SOURCE EXTRACT -
___

= Vítor Alves (soldier) =

Portuguese soldier and politician

Vitor Manuel Rodrigues Alves (30 September 1935 Mafra, Portugal – 9 January 2011) was a Portuguese soldier and politician. Alves, a former Captain of the Movimento das Forças Armadas (MFA), is regarded as a leading figure in the Carnation Revolution, which transitioned Portugal from an authoritarian dictatorship to a democracy.

==Biography==
Born in Mafra, he was the son of Eduardo Manuel da Silva Alves and D. Maria Palmira Rodrigues.

He joined the Military School on 14 October 1954, and was a corporal by 1956, before attaining the rank of ensign in the infantry (1 November 1958). He obtained his first military commission to Mozambique (1958–1963); where he was assigned to the 2nd Division Regional Military detachment in Mozambique, obtaining the position of Lieutenant by 1 December 1960.

He was married on 29 March 1962, in the provincial town of Lourenço Marques, to Maria Teresa Gomes Ferreira de Almeida Alves, daughter of Eugénio Ferreira de Almeida and Ermelinda Teixeira Gomes.

Alves continued a successful military assignment with his promotion to Captain (14 July 1963), before being reassigned to a military commission in Angola (1963–1966). Before being included in the military commission in Angola (1967–1970), he was decorated with the Medal of Military Merit, 3rd Class in 1969. He was also decorated with the Governor General's Prize in Angola (1969) and Silver Medal for distinct service (1970).

===Carnation Revolution===
He was a well-respected career soldier, he obtained the status of Major by 1 March 1972.

___

APPLY WHAT YOU READ -
- A) In the Vítor Alves biography, on what date was he promoted to Captain?
- B) Continue the Vítor Alves biography after its final sentence.

PROVIDED MATERIAL -
___

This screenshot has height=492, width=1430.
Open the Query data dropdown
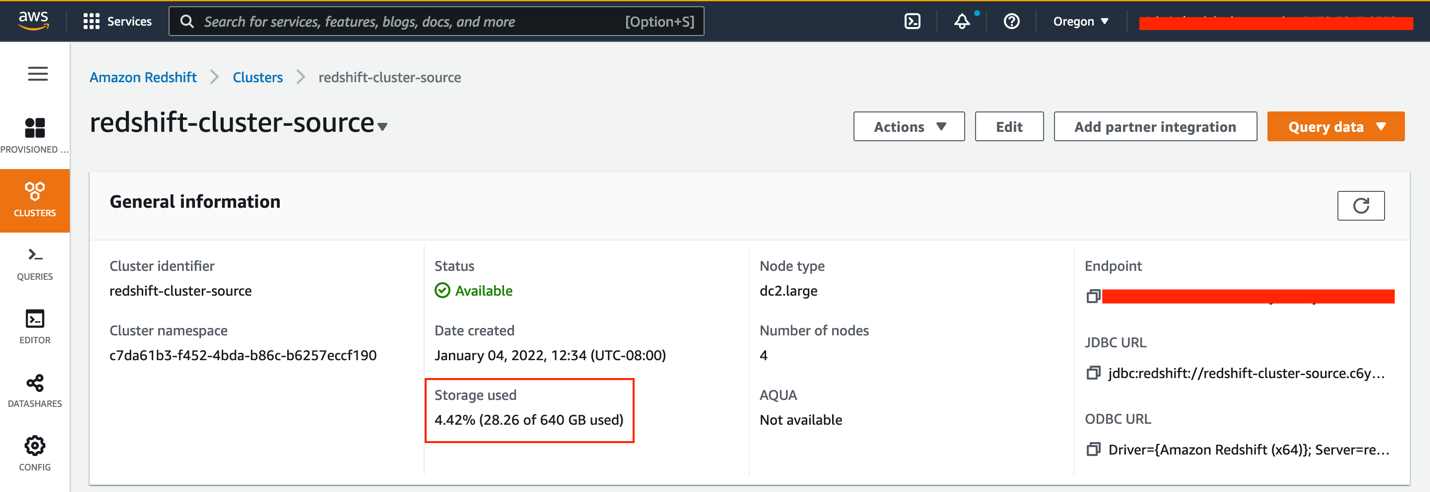(1335, 127)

___

YOUR WRITTEN ANSWERS -
- A) 14 July 1963

- B)
He became an active member of the group Direcção do Movimento dos Capitães of the MFA by 1973 and member of the political commission of the MFA by 8 March 1974. Alves helped to ensure that the uprising was not merely a military coup. At the time, his home was used by the conspirators for secret meetings, where he promoted the idea of including the generals in the National Salvation Junta, in order to give the revolution respectability. What followed was a full-scale civil revolution on the heels of a military coup.

During the Hot Summer (Verão Quente) period, Alves twice served as a government minister (defence and education) and once without portfolio, as a spokesman for the MFA. One of his projects during this period was a series of laws to help liberalize media activity, which were implemented until 1999.

===Later life===
In 1982, Alves was appointed as an advisor to Portuguese President Ramalho Eanes. Alves later reached the rank of Colonel before transitioning into the army reserves in 1991, then retiring in 2001.

Alves died from cancer at the Hospital Militar in Lisbon, Portugal, on 9 January 2011, at the age of 75. He had been hospitalized for a period of time. His colleague, Otelo de Carvalho remembered Alves as "...an extremely important figure. He was always very moderate, always insisting that we should be realistic. And his arguments convinced us. He was a diplomat, and a gentleman to boot."